Conhecemos a situação em uma reunião na Ordem dos Advogados do Brasil, Seccional Paraná, na qual nos aproximamos do trabalho de uma professora do município, com dezenas de alunos, e ouvimos o testemunho de ONGs, advogados, pesquisadores e agentes públicos que chamavam a sociedade à ação.
Nós somos uma universidade. Não somos Caritas, nem a Pastoral do Migrante (que recepcionavam os migrantes, não importando a religião nem a procedência, provendo pouso e comida como fazia o bom samaritano, além de estarem disponíveis para acompanhá-los à polícia federal, primeiro contato institucional dos migrantes no Brasil). Também não éramos os Médicos Sem Fronteiras (que atendem à saúde). Como universidade pública, nossa “missão”
(como costumam estabelecer as empresas) é oferecer ensino, pesquisa e extensão.
Fomos procurados, pois sabíamos como ensinar Português como Língua Adicional (PLA). Mas o público de migrantes e refugiados era diferente. A maneira como ensinávamos podia ser o ponto de partida, mas não um fim. O valor que podíamos oferecer não é uma verdade absoluta, mas, com pesquisa e reflexão, contando com erros e acertos, podíamos, a partir de uma teoria de aprendizado conhecida, chegar a uma metodologia de pesquisa ou aprimorá-la para as nossas necessidades.

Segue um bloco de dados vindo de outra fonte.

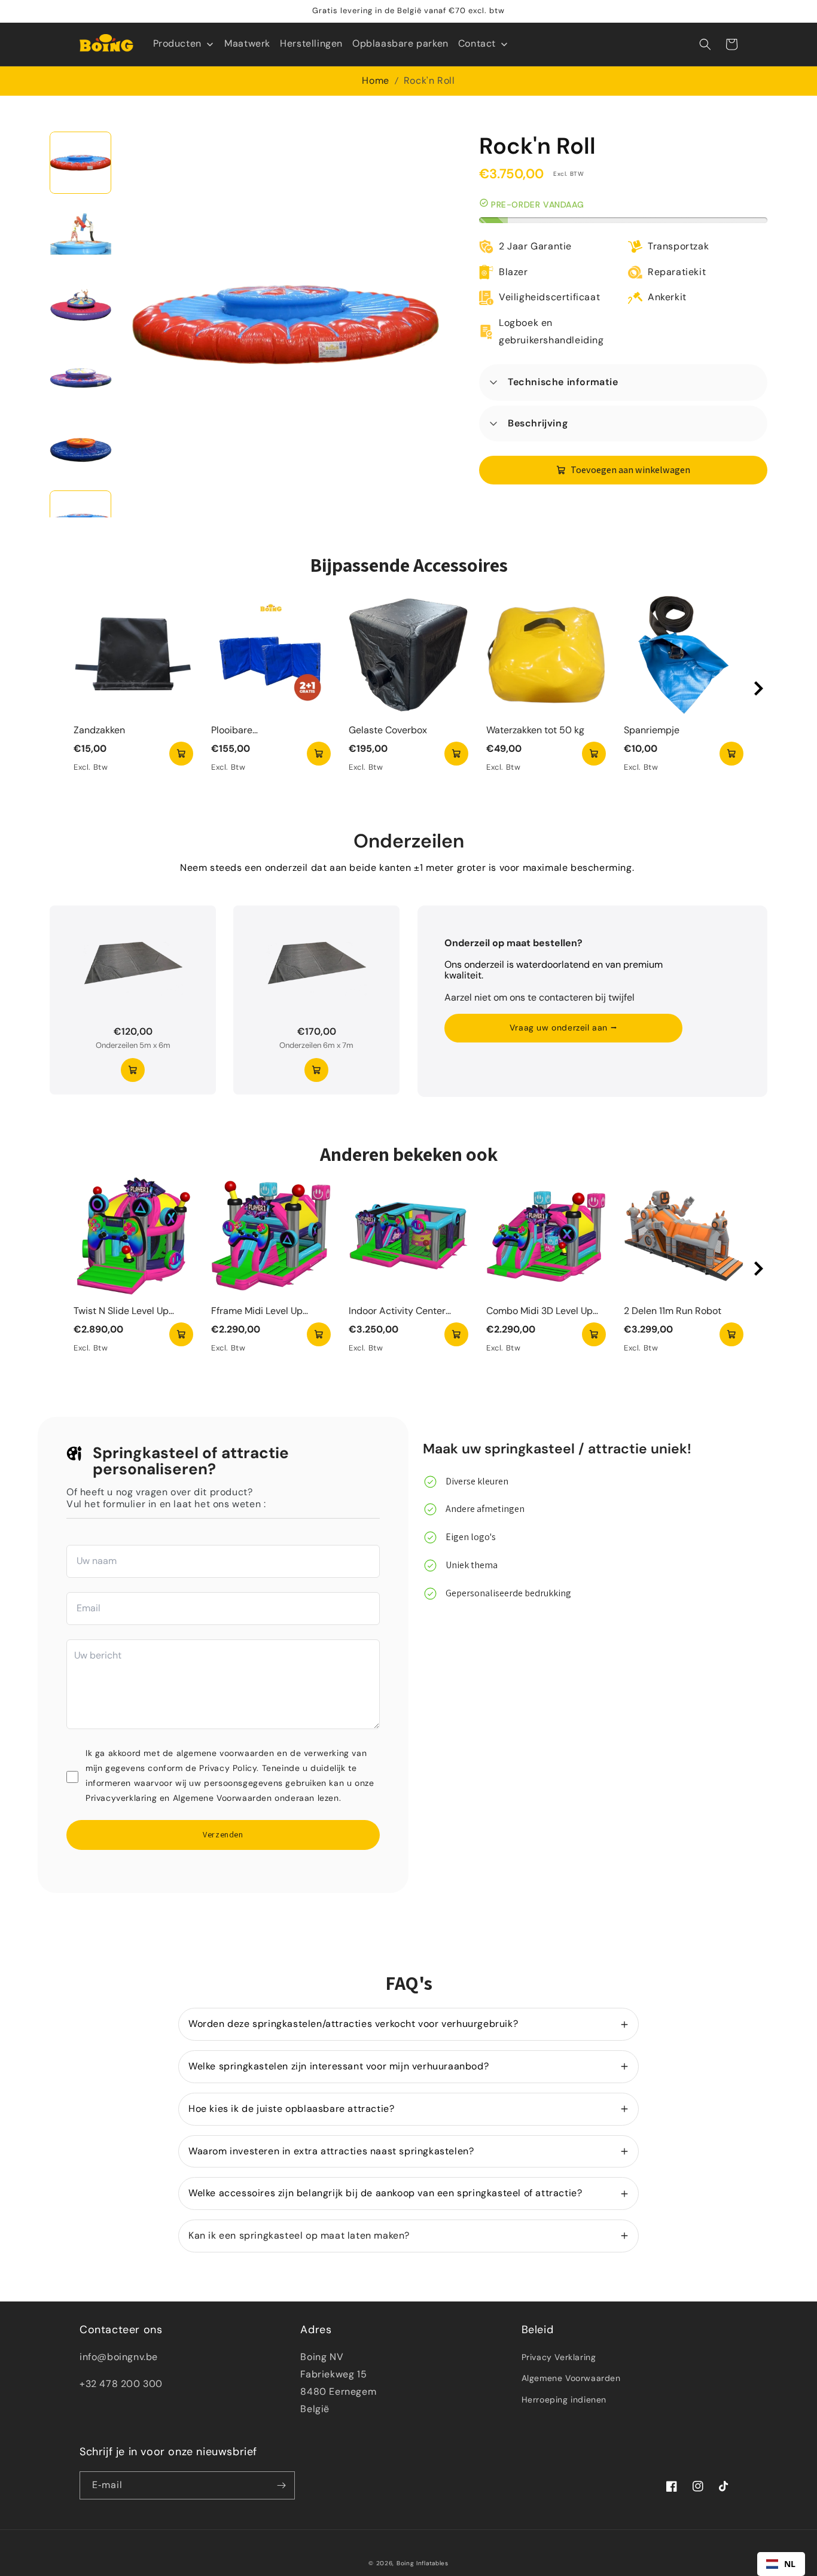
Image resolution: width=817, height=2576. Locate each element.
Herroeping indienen (564, 2399)
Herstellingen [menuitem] (311, 43)
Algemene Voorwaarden (571, 2378)
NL (790, 2563)
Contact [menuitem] (477, 43)
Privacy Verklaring (559, 2357)
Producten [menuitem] (177, 43)
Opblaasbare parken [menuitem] (400, 43)
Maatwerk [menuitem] (247, 43)
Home (375, 80)
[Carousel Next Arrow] (758, 688)
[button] (705, 44)
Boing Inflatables (423, 2563)
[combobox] (781, 2564)
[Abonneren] (281, 2485)
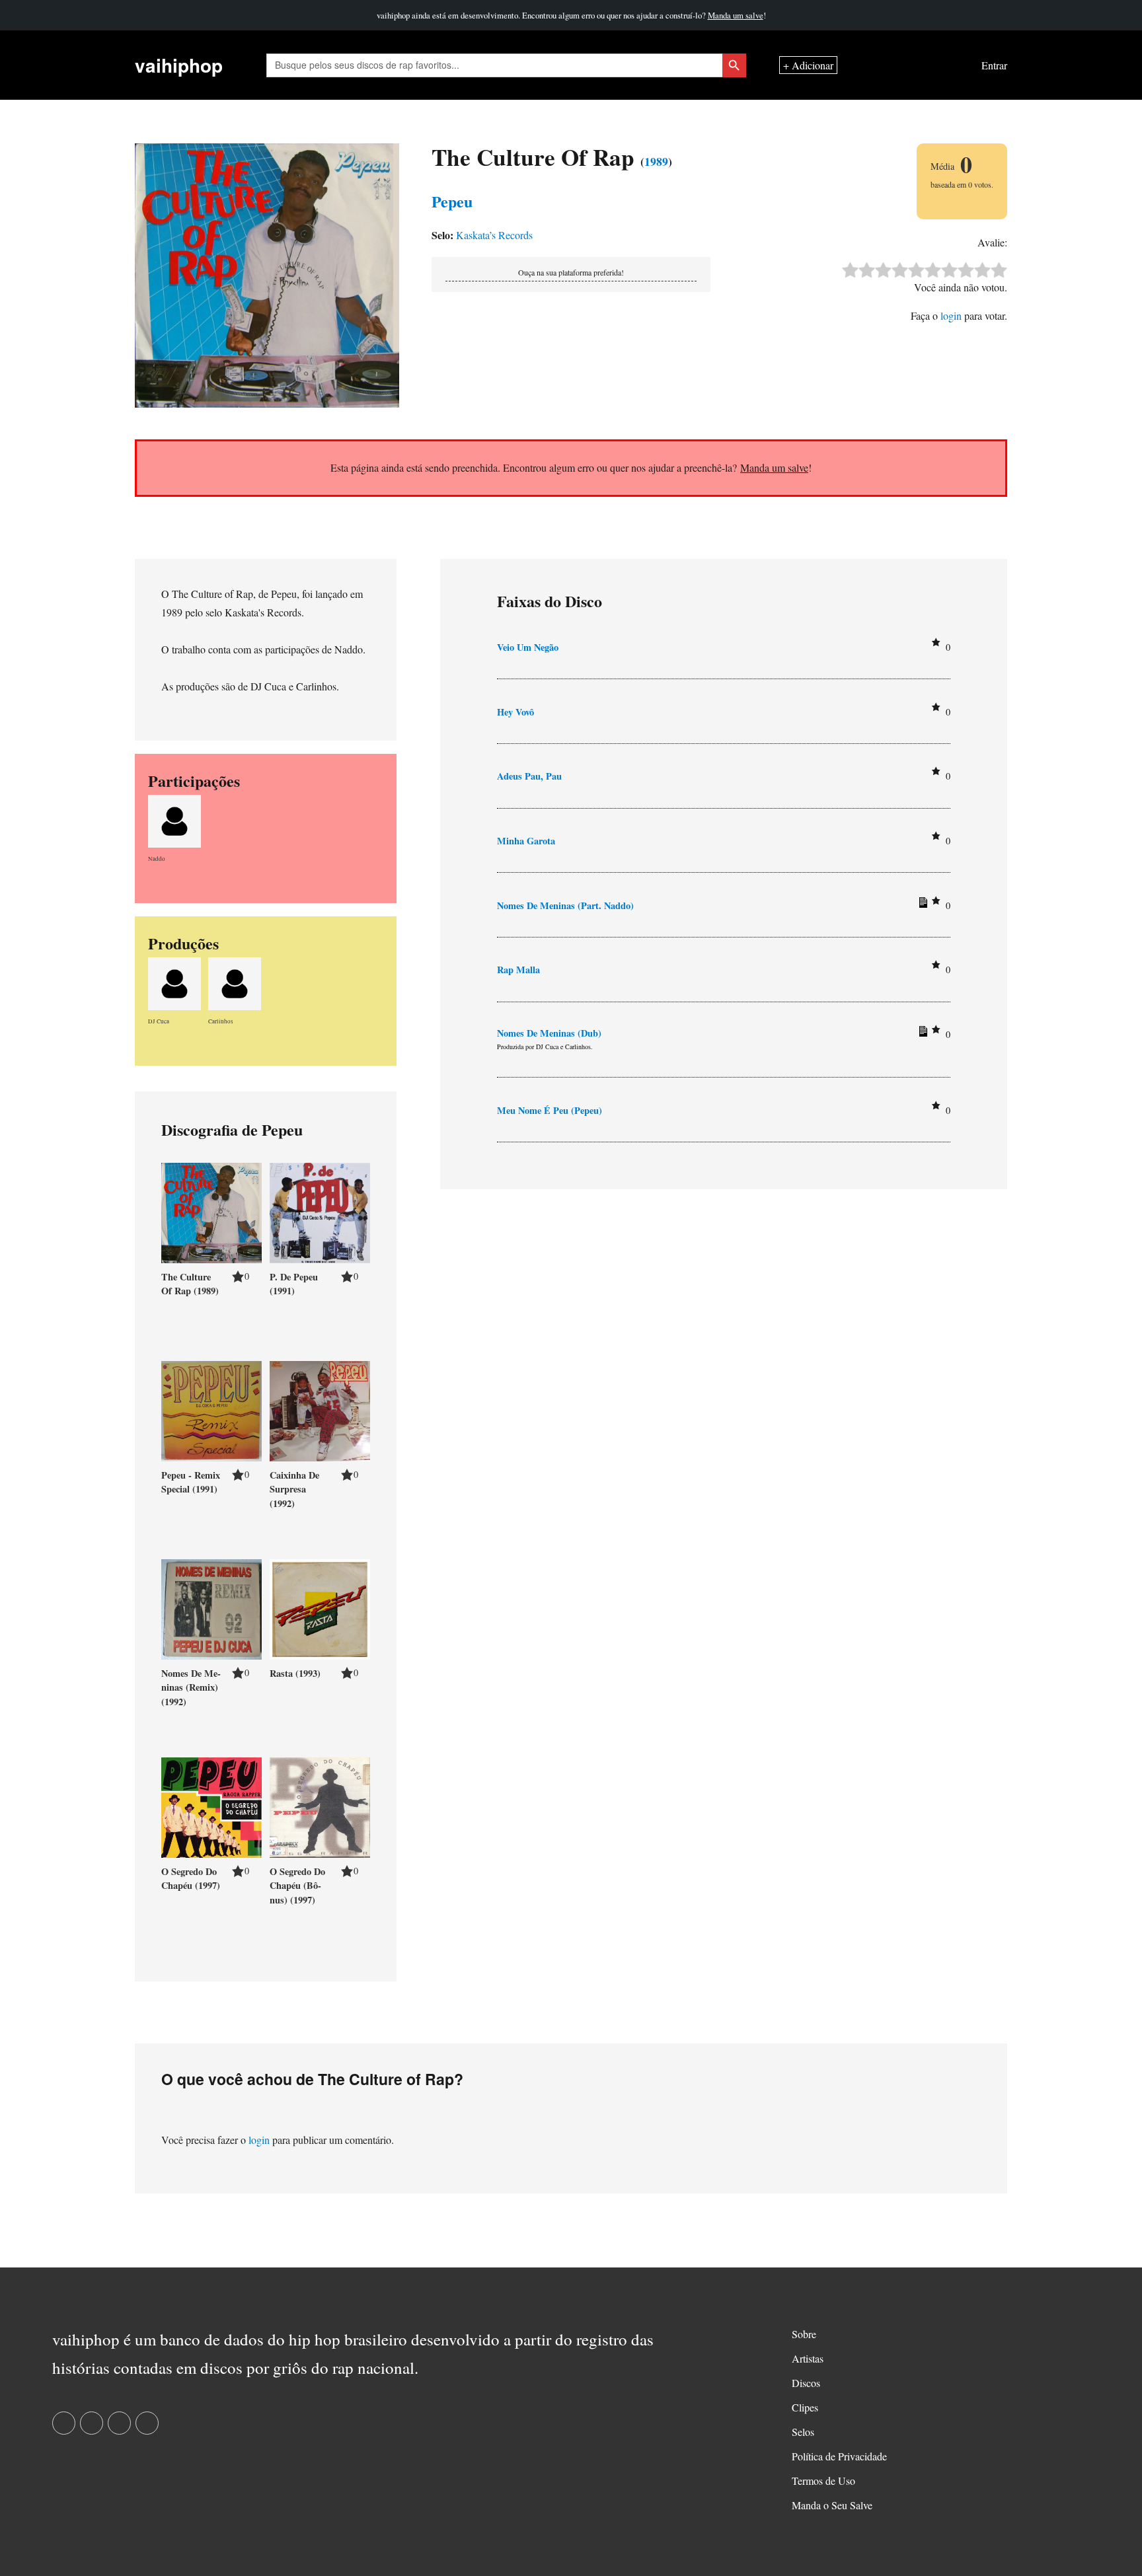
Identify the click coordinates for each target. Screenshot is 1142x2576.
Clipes (805, 2407)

Em 26 de janeiro de 2011, impulsionados pelo que veio a ser chamado de Primavera Árabe, protestos começaram na Síria e evoluíram para uma revolta armada que ainda não terminou. Milhões de refugiados sírios se encontram dispersos em todo o mundo. Em 2014, sírios vieram ao CELIN-UFPR para aprender português. Falavam essa língua que ninguém entre nós sabia interpretar. Os sírios normalmente se estabeleciam com famílias. Não raro as turmas eram formadas pelo pai, mãe, filhos, primos:

Conversamos com o cônsul sírio e com um padre ortodoxo, pois tínhamos no começo uma turma com cerca de vinte alunos. A professora de árabe do CELIN-UFPR nos ajudava a traduzir. Com o passar do tempo, demos aulas na biblioteca, de maneira mais particular, e no período da noite, durante a semana. Durante as férias, o Reitor nos pediu para darmos aulas em São José dos Pinhais, onde a maioria dos sírios morava. E ensinamos durante três semanas em uma escola estadual.
Com o tempo aprendemos que a tradução do poema de Adonis, acima transcrito, significa a experiência de muitos sírios:
Agradeço ao pó que se mistura à fumaça dos incêndios e a abranda,
Agradeço ao intervalo entre bomba e bomba,
Agradeço ao chão que não para de sustentar meus passos,
Agradeço às pedras que ensinam a paciência.
Até 2015 era relativamente fácil para um cidadão sírio entrar no Brasil. O governo não impunha uma taxa de visto onerosa, mas, de toda maneira, era necessário pagar passagens aéreas, normalmente de voos que partiam de Beirute, no Líbano.
Esses dois grupos, migrantes haitianos e refugiados sírios, se mesclaram para desafiar a Universidade Federal do Paraná, ao cruzarem o Mediterrâneo e o Caribe […]
José Antônio Peres Gediel, Bruna Pupatto Ruano, João Arthur Grahl.